La modernisation du Burkina Faso est lente. Il y a la dictature depuis 23 ans, il y a le climat aride de l'Afrique subsaharienne, il y a la mondialisation de l'industrie du coton qui détruit les petits agriculteurs. Le Mali et le Burkina sont les plus grands producteurs de coton en Afrique, mais leur production repose sur les cultures génétiquement modifiées qui ne produisent pas de graines. Pour acheter chaque année les semences brevetées des grandes multinationales, les agriculteurs doivent dépenser beaucoup d'argent. Et nous ne parlons pas de la monoculture ni de l'approvisionnement en eau indispensable.
Nous avons discuté ensemble durant des soirées entières. Les gens parlent effectivement de libéralisation, au sens d'épanouissement social. Ils estiment qu'il faut en finir avec la dictature, que les femmes devraient avoir plus de droits, et que l'enseignement devrait s'améliorer. Mais en même temps on se pose la question de savoir ce qu'on mangera le soir. « Un homme qui a faim n'est pas libre » Combien de fois n'ai-je pas entendu ce propos ! J'ai passé de nombreuses soirées avec mon fantastique guide Ibrahim (Diallo) et j'ai écouté son histoire fascinante ainsi que celle des autres.

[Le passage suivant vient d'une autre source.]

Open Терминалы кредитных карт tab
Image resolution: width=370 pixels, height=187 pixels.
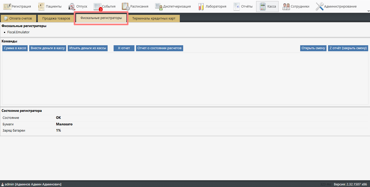154,18
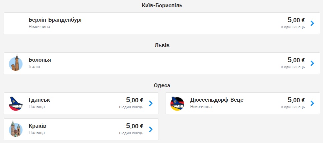Image resolution: width=323 pixels, height=143 pixels.
Task: Click the Bologna tower icon
Action: click(16, 63)
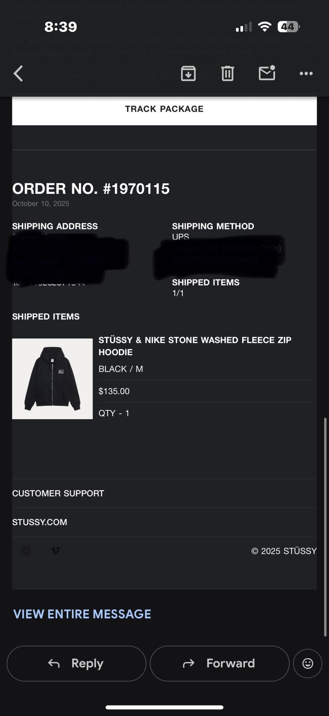
Task: Mark email as unread
Action: [x=267, y=73]
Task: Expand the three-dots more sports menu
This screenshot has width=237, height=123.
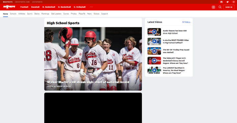Action: point(91,7)
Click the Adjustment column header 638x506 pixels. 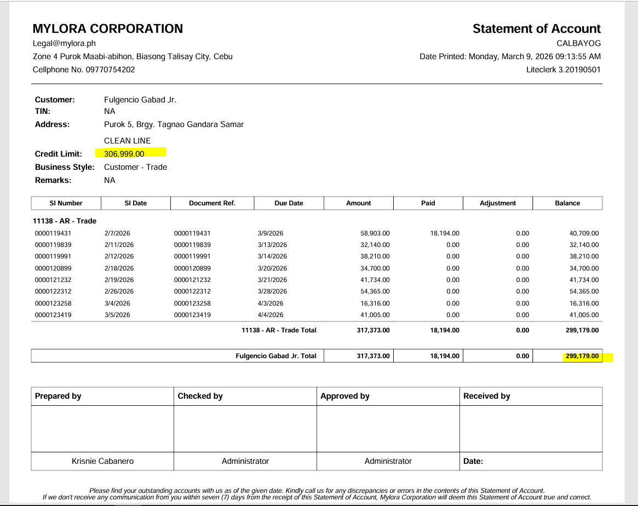(498, 203)
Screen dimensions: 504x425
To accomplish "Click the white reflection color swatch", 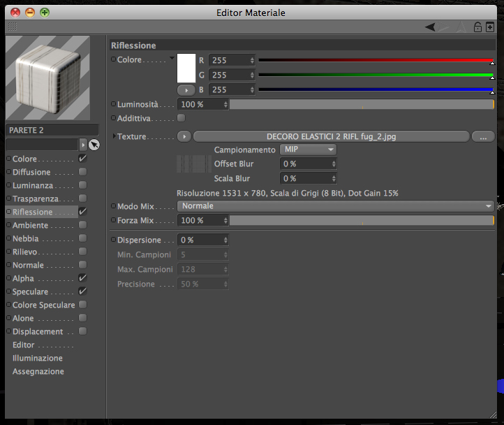I will 186,69.
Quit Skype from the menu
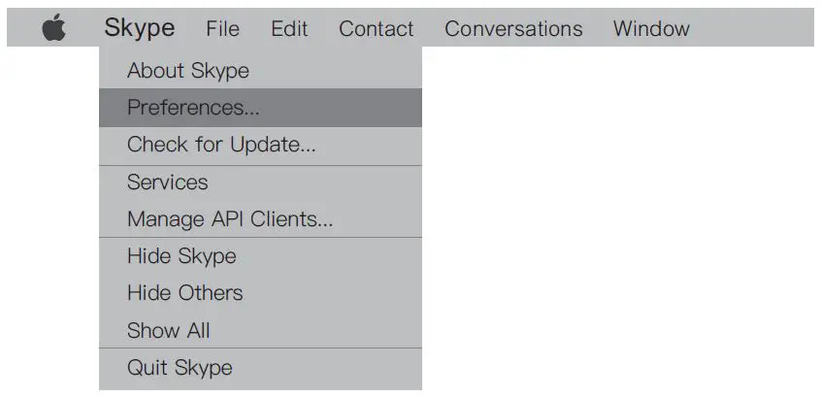This screenshot has height=397, width=821. click(x=180, y=368)
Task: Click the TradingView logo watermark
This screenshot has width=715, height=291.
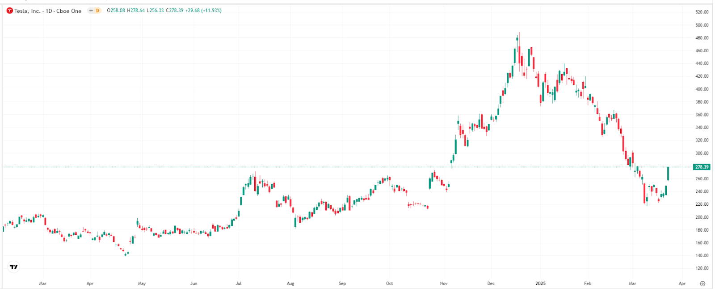Action: point(13,266)
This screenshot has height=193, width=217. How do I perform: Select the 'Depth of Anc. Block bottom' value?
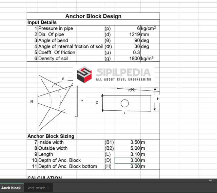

Je suis fasciné par l'importance que prennent les codes sociaux au Burkina Faso, les lois du comportement social qu'appliquent les Burkinabés en particulier vis-à-vis des « étrangers »pour lesquels ils sont prêts à tous les sacrifices. Au Burkina on se met totalement à leur service… Ils y sont traités comme des princes, qui qu'ils soient et d'où qu'ils viennent. Je ne pense pas que nous n'ayons jamais eu dans notre culture et dans nos gènes des codes semblables. Nous pourrions en prendre de la graine".
[Pour maintenir l'unité dans la diversité culturelle et ethnique – le Burkina Faso compte environ 60 ethnies différentes – la société a installé des soupapes de sécurité comme la parenté de plaisanterie, soit une relation de taquinerie].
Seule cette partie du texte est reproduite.